Tuesday, 11 July 2017

Against a Tory/Labour Brexit Coalition






















Theresa May fails at politics. What some of us knew a few months ago is now common currency, thanks to the worst campaign in modern times and plunging the Tories into a hole so big they haven't even found the sides yet. And she carries on blundering along. Cosying up to the man you derided as useless and a terrorist sympathiser is a terrible look. With hope it will shake loose softer Tory voters, versus those clinging on because Labour's social democratic programme is a prelude to fully expropriated propertyless communism.

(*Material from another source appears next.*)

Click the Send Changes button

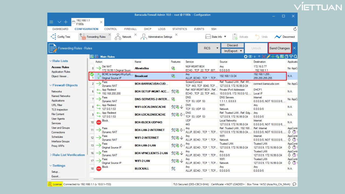pyautogui.click(x=280, y=48)
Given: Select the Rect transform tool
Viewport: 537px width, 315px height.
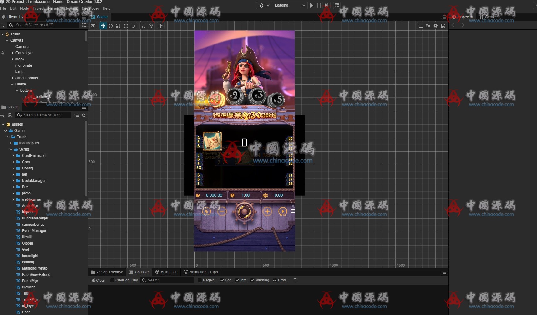Looking at the screenshot, I should tap(126, 26).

Luckily for Theresa May, even the most desperate political position has some options. Though surely the one saying 'speedy, early retirement' must look more beguiling as the days pass. Still, there is an opportunity to take back some ground and, unwittingly, it's our friends Chuka Umunna and Yvette Cooper showing how this is possible. For Chuka, he's finally found a leadership role by palling with Anna Soubry and sundry others in their new All-Party Parliamentary Group on EU Relations. After his silly and pointless rebel amendment on single market membership, the latest ruse sees an attempted usurpation of Keir Stamer to position himself as Labour's leading voice on Brexit. On this, it's likely he can count on most of the Labour MPs who backed him previously, though the recent talk of deselection could temper some honourable members' enthusiasm for the single market.

And then there's Yvette's speech at the Fabians at the weekend where, you may recall she called for more cross-party collaboration on Brexit. She didn't say much except that Labour input would be crucial if Britain is to get a good deal. As I have previously said, this is potentially catastrophic. Having Labour joining with the Tories in taking Britain out of the EU, and being complicit in the baleful economic consequences sure to follow is suicidal. That doesn't mean Labour should be aloof from the negotiations, but its job is to scrutinise the government and use Parliament to knock the sharp edges off their haphazard and shortsighted negotiating strategy. Labour has to be seen to stand up to protect the interests of our people, and in 2022 or whenever go to the country with a plan for clearing up after Brexit and reforging these islands anew.

You can almost hear the "country first, not party!" crowd squealing, as if politics is just about grubbing for votes. Labour is undergoing a process of recomposition that has not only saved the party, but can change politics here for the better permanently and give impetus to movements of the new socialism elsewhere. The fate of this movement, this coming into political consciousness of millions of people is, quite frankly, more important than Brexit. Putting Labour at the negotiating table could risk an unraveling of this still-tentative and fragile process and undo everything that has been done. That is going to suit some, of course, but their inheritance would be a desiccated husk, a fate similar to the last two years of Scottish Labour but this time with no hope of coming back.

Nevertheless, the willingness of our leading would-be leaders to work across the House on something more than an episodic basis offers the Tories an olive branch. Desperation has forced May to make an offer to Labour and the other parties, but just as jumping feet first into Brexit negotiations is not in our interest, sharing a stinking wallow adjacent to the Tories absolutely suits them. And, if things get tricky as the negotiations proceed, those around May in possession of sufficient low cunning know if a Brexit "crisis" plus a soft "unity" offer was made over Jeremy Corbyn's head to the Chukas, the Yvettes, and/or their supporters, they might find some willing takers, particularly among the anti-Corbyn die-hards who keep threatening retirement and by-elections.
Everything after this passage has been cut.